■ **YOUR INSTRUCTIONS**
Starting at the line that contains "[combobox] (54, 45)", output each line through the end of the data exactly, and nothing more.

■ **SUPPLIED MATERIAL**
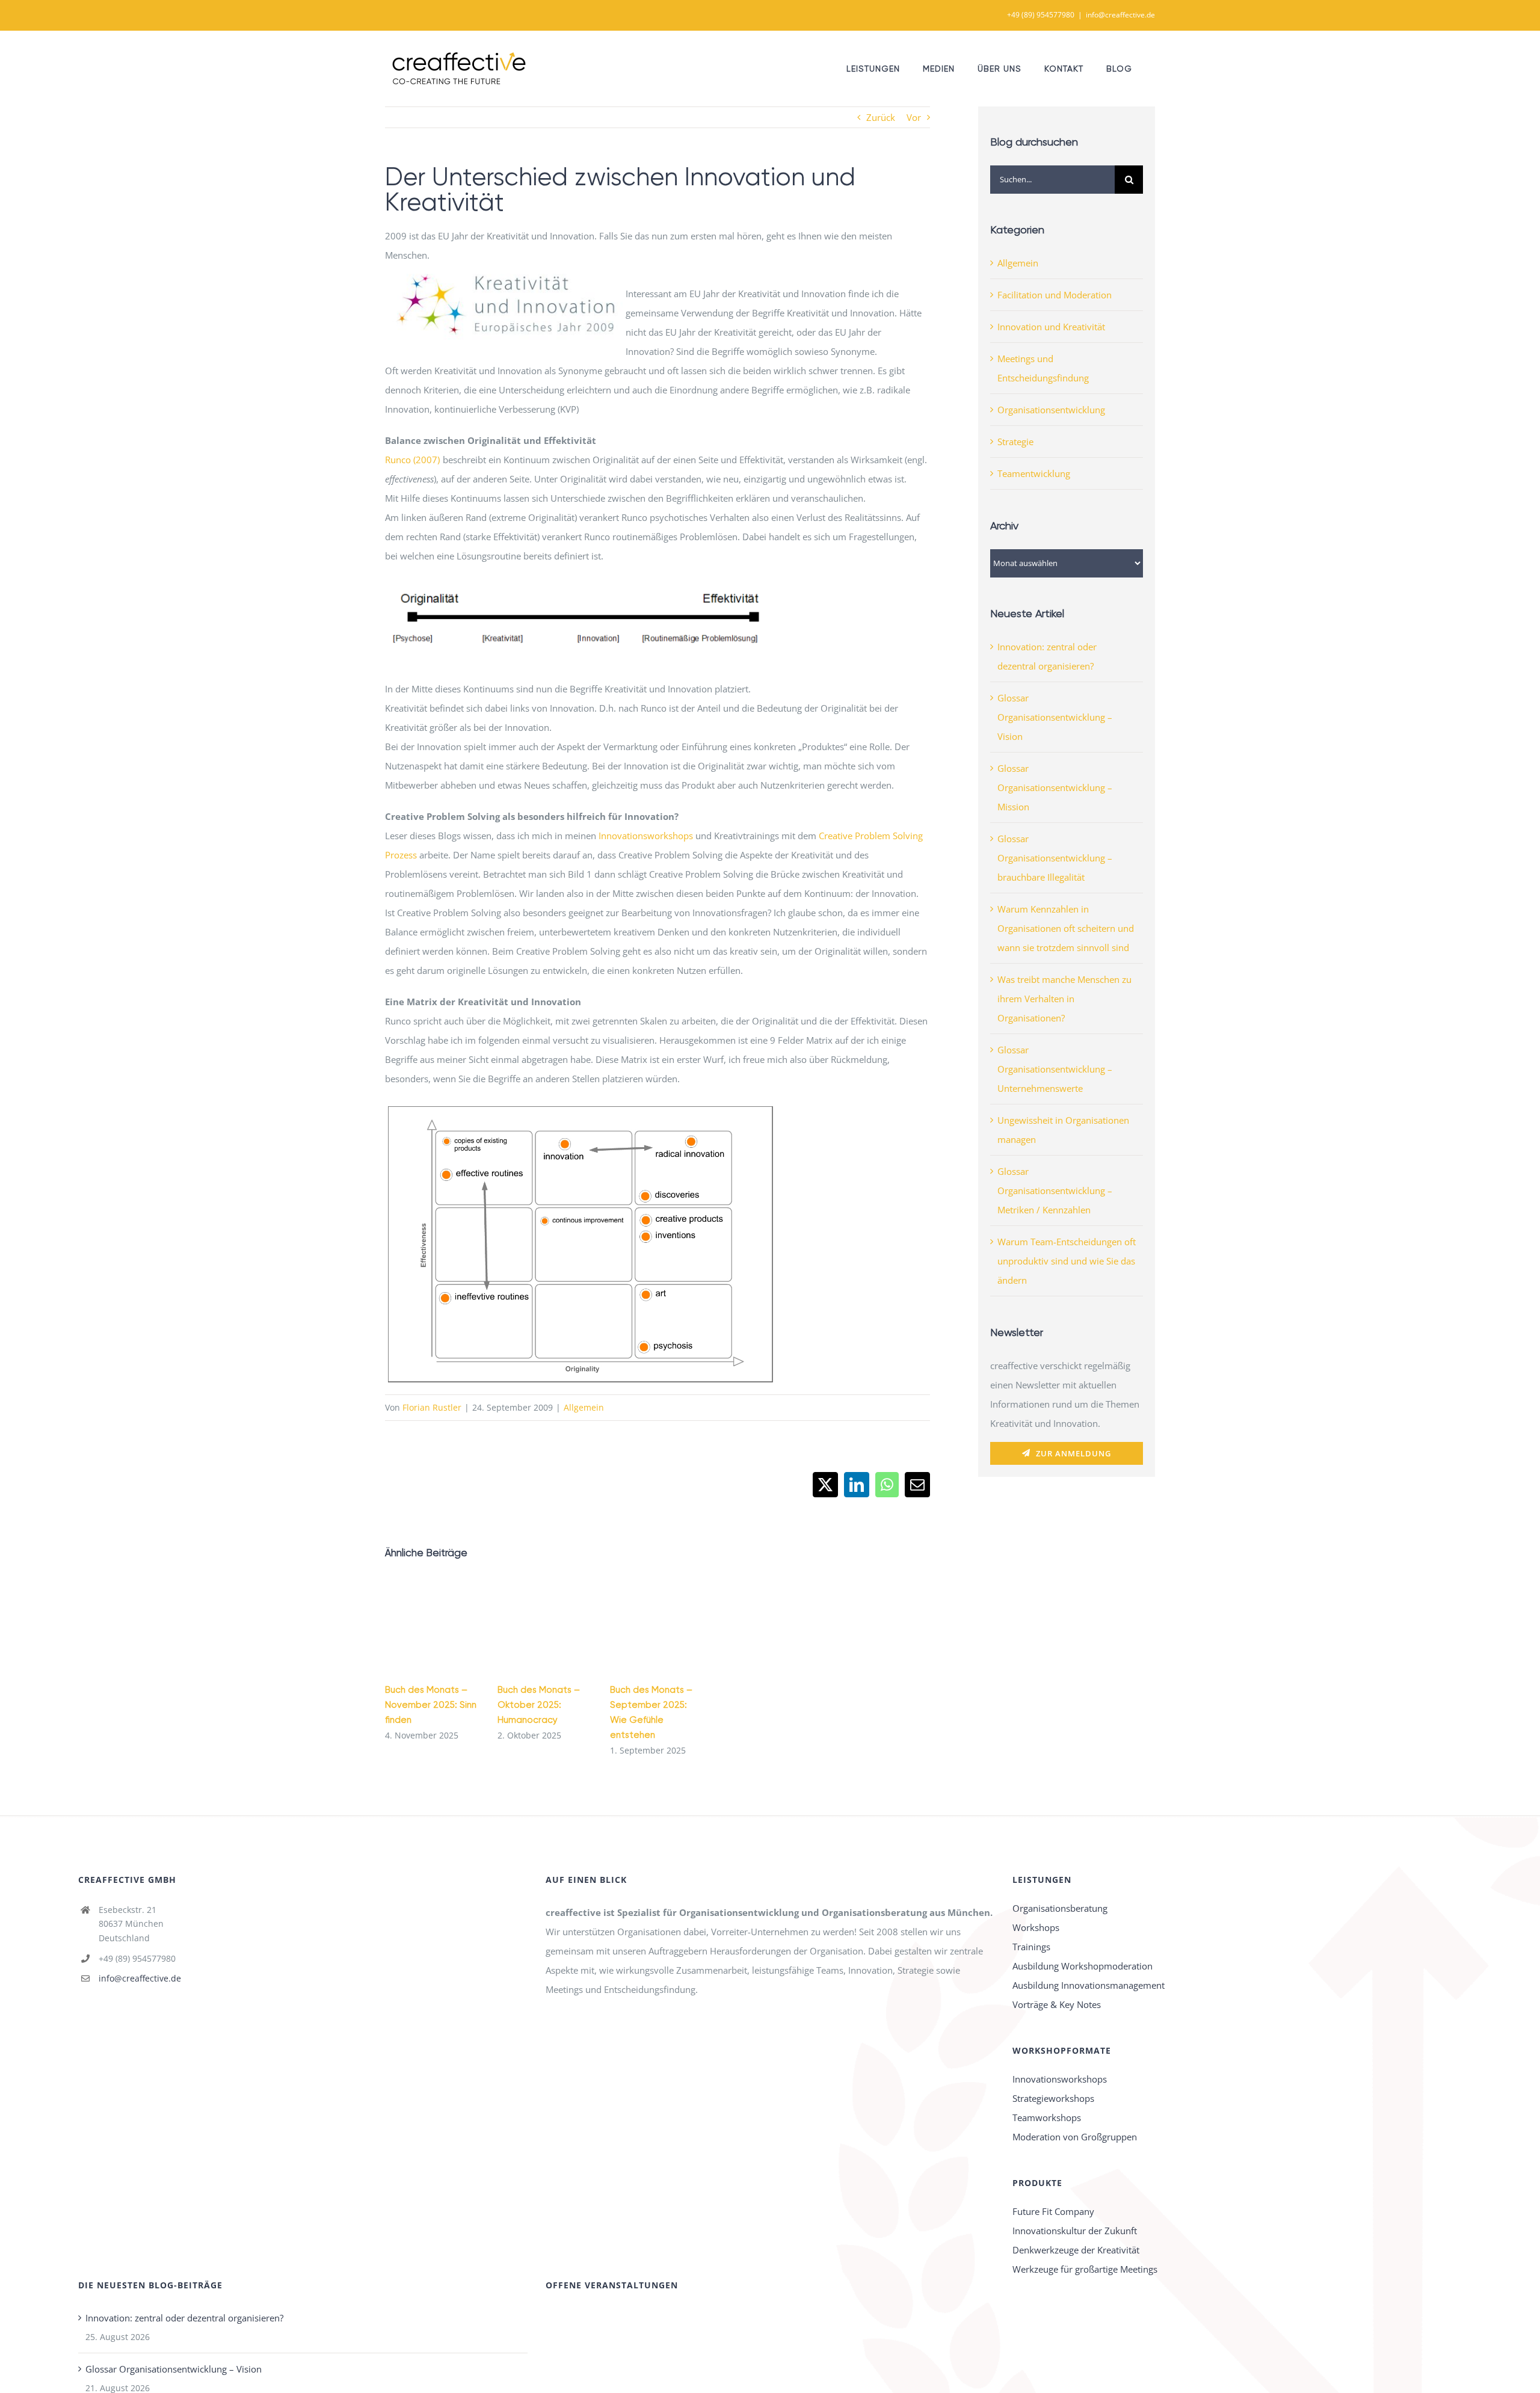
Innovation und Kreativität (1051, 327)
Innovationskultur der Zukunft (1074, 2231)
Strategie (1015, 442)
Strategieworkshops (1053, 2098)
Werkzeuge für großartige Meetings (1084, 2269)
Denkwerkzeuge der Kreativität (1075, 2250)
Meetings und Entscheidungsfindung (1043, 368)
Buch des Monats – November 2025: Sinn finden (430, 1704)
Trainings (1031, 1947)
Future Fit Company (1053, 2211)
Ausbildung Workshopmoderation (1082, 1966)
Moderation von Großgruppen (1074, 2137)
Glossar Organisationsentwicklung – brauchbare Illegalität (1054, 858)
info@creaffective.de (1120, 15)
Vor (914, 117)
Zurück (880, 117)
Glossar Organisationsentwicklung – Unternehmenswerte (1054, 1069)
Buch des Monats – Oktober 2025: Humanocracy (538, 1704)
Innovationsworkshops (646, 836)
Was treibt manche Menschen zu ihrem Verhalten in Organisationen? (1064, 998)
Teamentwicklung (1033, 473)
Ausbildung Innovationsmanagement (1088, 1985)
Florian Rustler (431, 1407)
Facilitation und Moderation (1054, 295)
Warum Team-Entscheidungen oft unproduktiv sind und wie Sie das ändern (1066, 1261)
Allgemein (584, 1407)
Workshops (1035, 1927)
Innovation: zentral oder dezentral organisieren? (184, 2318)
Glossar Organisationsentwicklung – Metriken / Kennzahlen (1054, 1190)
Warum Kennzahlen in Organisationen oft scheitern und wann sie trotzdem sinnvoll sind (1065, 928)
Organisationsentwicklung (1051, 410)
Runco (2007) (412, 460)
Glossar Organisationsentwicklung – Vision (1054, 717)
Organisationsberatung (1059, 1908)
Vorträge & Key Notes (1056, 2004)
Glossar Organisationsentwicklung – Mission (1054, 787)
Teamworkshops (1046, 2117)
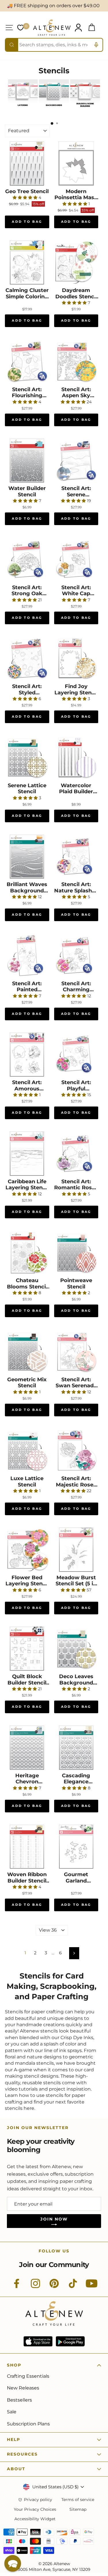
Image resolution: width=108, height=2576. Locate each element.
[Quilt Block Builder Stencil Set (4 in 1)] (27, 1649)
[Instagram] (35, 2286)
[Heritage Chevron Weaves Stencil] (27, 1748)
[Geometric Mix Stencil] (27, 1352)
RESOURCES (22, 2454)
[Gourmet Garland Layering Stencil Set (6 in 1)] (76, 1847)
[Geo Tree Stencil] (27, 163)
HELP (13, 2439)
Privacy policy (38, 2499)
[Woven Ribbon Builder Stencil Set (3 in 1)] (27, 1847)
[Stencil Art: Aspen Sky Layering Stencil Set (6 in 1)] (76, 361)
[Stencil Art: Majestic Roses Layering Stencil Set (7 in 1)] (76, 1451)
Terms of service (77, 2499)
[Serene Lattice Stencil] (27, 757)
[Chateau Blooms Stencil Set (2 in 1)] (27, 1253)
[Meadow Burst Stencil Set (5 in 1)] (76, 1550)
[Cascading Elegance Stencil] (76, 1748)
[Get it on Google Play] (70, 2341)
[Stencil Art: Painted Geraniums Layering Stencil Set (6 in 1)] (27, 955)
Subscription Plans (28, 2424)
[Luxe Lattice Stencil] (27, 1451)
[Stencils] (22, 108)
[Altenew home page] (52, 28)
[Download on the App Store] (38, 2341)
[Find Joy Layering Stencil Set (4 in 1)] (76, 659)
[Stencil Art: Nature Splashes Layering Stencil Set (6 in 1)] (76, 857)
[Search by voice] (96, 45)
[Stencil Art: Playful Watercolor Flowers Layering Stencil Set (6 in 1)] (76, 1055)
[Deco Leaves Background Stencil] (76, 1649)
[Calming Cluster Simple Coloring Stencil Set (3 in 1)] (27, 263)
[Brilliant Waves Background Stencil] (27, 857)
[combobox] (54, 45)
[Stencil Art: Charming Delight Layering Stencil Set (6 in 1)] (76, 955)
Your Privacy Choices (35, 2509)
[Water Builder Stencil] (27, 461)
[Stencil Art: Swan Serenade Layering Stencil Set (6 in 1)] (76, 1352)
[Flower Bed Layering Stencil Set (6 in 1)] (27, 1550)
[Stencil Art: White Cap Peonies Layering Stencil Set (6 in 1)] (76, 559)
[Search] (11, 45)
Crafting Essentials (28, 2376)
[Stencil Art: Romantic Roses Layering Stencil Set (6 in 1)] (76, 1154)
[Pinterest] (54, 2286)
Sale (11, 2411)
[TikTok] (73, 2286)
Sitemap (77, 2509)
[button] (12, 2563)
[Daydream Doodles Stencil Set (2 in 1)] (76, 263)
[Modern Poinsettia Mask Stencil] (76, 163)
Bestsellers (19, 2400)
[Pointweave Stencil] (76, 1253)
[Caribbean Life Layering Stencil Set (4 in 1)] (27, 1154)
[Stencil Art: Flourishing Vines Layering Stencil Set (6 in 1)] (27, 361)
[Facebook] (16, 2286)
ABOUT (16, 2468)
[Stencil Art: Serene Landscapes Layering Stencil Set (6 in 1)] (76, 461)
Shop (14, 2365)
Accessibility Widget (35, 2519)
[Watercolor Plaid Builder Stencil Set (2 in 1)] (76, 757)
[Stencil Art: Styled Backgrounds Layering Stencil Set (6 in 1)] (27, 659)
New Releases (23, 2388)
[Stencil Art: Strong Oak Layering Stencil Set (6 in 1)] (27, 559)
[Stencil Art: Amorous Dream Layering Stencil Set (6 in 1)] (27, 1055)
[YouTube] (91, 2286)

■ **EXERCISE RESULT**
[combobox] (54, 45)
[Stencil Art: Charming Delight Layering Stencil Set (6 in 1)] (76, 955)
Your Privacy Choices (35, 2509)
[Water Builder Stencil] (27, 461)
[Stencil Art: Swan Serenade Layering Stencil Set (6 in 1)] (76, 1352)
[Flower Bed Layering Stencil Set (6 in 1)] (27, 1550)
[Stencil Art: White Cap Peonies Layering Stencil Set (6 in 1)] (76, 559)
[Search] (11, 45)
Crafting Essentials (28, 2376)
[Stencil Art: Romantic Roses Layering Stencil Set (6 in 1)] (76, 1154)
[Pinterest] (54, 2286)
Sale (11, 2411)
[TikTok] (73, 2286)
Sitemap (77, 2509)
[button] (12, 2563)
[Daydream Doodles Stencil Set (2 in 1)] (76, 263)
[Modern Poinsettia Mask Stencil] (76, 163)
Bestsellers (19, 2400)
[Pointweave Stencil] (76, 1253)
[Caribbean Life Layering Stencil Set (4 in 1)] (27, 1154)
[Stencil Art: Flourishing Vines Layering Stencil Set (6 in 1)] (27, 361)
[Facebook] (16, 2286)
ABOUT (16, 2468)
[Stencil Art: Serene Landscapes Layering Stencil Set (6 in 1)] (76, 461)
Shop (14, 2365)
Accessibility Widget (35, 2519)
[Watercolor Plaid Builder Stencil Set (2 in 1)] (76, 757)
[Stencil Art: Styled Backgrounds Layering Stencil Set (6 in 1)] (27, 659)
New Releases (23, 2388)
[Stencil Art: Strong Oak Layering Stencil Set (6 in 1)] (27, 559)
[Stencil Art: Amorous Dream Layering Stencil Set (6 in 1)] (27, 1055)
[YouTube] (91, 2286)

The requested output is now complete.